According to official figures, 2009 was the most violent year in a decade, with 4,365 murders in this country of 6.1 million people.
Against that backdrop, some groups have decided to “to take justice into their own hands, which is also criminal behaviour, and to focus less on institutional justice,” said Cuéllar.
In late January, human rights ombudsman Oscar Luna said he had received telephone death threats from individuals claiming to belong to a death squad. They warned him to leave the country and to not interfere with their supposed campaign to stamp out crime.
In neighbouring Guatemala, “the office of the human rights ombudsman, as well as numerous civil society organisations, have reported over and over the complicity of police and judicial authorities in these criminal activities, stating that behind these deaths are social cleansing operations and extrajudicial executions to exterminate supposed criminals and gang members,” the Brazil-based Adital grassroots news service reported in March 2007.
And in January 2009, Amnesty International issued a press release on the activities of death squads in the northeastern Brazilian states of Pernambuco and Paraiba.
The statement noted that in his report on a November 2007 visit to Brazil, the United Nations Special Rapporteur on extrajudicial, summary or arbitrary executions said “the public prosecution service in Pernambuco estimated that approximately 70 percent of the homicides in Pernambuco are committed by death squads,” and according to a federal parliamentary commission of inquiry, “80 percent of the crimes caused by extermination groups involve police or ex-police.”
In Venezuela there have long been reports of activities by what Amnesty described in 2002 as “police death squads” in the northwestern state of Portuguesa.
In June 2009, one such group warned that it would launch a social cleansing campaign.
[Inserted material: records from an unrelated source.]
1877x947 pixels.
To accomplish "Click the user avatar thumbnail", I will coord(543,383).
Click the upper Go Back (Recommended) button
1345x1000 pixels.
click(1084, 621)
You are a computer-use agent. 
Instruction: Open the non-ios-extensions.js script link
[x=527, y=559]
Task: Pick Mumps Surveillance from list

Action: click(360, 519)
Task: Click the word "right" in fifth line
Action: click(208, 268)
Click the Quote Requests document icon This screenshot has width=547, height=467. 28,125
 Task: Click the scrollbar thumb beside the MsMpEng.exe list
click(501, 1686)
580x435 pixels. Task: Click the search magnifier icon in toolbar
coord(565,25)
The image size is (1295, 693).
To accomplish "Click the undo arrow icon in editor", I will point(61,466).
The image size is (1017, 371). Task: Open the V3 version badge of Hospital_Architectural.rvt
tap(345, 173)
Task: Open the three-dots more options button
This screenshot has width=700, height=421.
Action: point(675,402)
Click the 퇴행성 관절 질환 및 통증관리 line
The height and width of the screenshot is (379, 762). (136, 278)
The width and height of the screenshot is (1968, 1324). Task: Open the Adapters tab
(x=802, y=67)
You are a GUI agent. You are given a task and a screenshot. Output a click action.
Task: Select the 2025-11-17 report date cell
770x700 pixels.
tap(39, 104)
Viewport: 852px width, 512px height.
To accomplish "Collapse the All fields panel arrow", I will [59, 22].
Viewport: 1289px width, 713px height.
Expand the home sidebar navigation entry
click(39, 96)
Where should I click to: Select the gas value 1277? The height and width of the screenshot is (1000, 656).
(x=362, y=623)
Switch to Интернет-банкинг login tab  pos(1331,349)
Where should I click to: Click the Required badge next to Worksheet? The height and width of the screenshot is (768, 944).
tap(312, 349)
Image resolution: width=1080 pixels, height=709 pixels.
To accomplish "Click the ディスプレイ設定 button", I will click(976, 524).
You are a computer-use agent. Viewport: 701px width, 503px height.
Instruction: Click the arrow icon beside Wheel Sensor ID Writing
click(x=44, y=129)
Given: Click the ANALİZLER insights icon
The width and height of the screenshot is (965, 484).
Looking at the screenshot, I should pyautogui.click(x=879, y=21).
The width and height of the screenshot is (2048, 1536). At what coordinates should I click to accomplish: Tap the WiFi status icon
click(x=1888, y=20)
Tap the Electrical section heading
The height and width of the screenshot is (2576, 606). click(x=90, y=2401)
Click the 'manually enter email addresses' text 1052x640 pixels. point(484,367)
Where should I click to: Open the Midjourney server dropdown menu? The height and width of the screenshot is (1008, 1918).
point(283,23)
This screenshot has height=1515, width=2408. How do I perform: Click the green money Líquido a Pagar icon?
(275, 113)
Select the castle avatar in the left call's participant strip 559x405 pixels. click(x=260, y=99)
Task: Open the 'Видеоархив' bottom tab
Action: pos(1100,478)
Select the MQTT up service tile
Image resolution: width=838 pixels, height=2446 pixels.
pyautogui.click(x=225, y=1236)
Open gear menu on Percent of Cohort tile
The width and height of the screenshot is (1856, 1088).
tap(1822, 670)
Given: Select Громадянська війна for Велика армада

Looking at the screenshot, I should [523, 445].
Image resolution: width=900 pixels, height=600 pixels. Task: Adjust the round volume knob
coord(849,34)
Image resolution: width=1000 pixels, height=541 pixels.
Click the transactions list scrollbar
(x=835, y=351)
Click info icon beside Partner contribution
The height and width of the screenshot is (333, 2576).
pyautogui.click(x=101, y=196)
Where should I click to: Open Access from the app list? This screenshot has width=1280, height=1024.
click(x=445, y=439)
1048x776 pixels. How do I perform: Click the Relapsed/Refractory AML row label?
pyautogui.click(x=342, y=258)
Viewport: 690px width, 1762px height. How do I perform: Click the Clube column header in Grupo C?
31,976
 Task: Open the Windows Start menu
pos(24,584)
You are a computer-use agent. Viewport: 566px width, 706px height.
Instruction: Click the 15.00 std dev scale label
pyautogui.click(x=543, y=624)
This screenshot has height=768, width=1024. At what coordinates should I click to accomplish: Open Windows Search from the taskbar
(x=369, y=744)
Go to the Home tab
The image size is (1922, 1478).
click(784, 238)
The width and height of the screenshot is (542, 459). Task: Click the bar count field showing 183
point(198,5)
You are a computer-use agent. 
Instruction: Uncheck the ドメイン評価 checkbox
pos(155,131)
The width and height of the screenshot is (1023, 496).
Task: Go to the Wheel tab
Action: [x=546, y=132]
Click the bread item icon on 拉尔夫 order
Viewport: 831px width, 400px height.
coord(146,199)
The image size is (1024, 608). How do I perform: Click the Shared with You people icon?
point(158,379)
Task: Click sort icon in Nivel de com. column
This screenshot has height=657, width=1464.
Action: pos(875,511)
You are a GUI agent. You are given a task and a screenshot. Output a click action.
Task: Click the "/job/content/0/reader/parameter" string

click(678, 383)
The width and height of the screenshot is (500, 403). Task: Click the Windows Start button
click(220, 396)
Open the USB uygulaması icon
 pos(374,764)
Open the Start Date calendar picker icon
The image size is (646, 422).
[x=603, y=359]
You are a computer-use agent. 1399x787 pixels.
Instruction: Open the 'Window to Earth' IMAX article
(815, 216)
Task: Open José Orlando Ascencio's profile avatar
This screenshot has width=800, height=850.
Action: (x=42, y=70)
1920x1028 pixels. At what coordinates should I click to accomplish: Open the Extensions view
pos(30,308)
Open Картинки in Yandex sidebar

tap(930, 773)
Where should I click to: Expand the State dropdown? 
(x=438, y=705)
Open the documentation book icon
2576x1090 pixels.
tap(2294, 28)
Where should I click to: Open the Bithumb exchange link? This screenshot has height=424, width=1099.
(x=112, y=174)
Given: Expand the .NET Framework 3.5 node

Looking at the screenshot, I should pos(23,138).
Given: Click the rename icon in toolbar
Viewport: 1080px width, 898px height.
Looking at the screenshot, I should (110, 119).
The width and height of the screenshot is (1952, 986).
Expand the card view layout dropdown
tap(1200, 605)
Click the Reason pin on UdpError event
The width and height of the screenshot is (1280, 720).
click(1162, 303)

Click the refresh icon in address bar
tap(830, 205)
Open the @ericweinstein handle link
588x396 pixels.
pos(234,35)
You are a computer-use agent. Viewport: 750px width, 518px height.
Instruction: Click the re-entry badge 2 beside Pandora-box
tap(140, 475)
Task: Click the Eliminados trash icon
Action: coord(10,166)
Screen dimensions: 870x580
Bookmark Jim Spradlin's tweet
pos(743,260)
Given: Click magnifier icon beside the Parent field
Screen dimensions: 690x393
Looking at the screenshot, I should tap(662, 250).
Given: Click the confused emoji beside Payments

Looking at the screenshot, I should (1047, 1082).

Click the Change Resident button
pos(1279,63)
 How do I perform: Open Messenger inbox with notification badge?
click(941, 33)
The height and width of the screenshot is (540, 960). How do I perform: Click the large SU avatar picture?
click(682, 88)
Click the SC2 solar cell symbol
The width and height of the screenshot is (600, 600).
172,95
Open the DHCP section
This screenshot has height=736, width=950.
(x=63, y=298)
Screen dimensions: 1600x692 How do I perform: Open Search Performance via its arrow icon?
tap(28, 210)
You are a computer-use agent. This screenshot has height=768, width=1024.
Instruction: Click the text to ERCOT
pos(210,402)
Leaflets tacked up in local businesses said that on Jul. 1 the group would begin to kill “drug traffickers, thieves and prostitutes” in the capital of the state, Aragua, and other towns, the Noticiero PR News on-line publication reported.
After the recent spate of killings in El Salvador, President Funes said he did not believe they were the work of death squads, and that there was no evidence to prove that social cleansing groups existed.
But IDHUCA’s Cuéllar said that “to judge by the history of this country, all signs indicate that there are death squads, and it is worrisome that President Funes has flatly ruled out this possibility, before investigating.”
Ramón Villalta, director of the Social Initiative for Democracy, told IPS that such groups “are undermining the country’s institutions.
“But it is the lack of efficacy of the institutions themselves in curbing the soaring levels of violent crime that most affects democracy itself, and pushes citizens to take justice into their own hands,” he argued.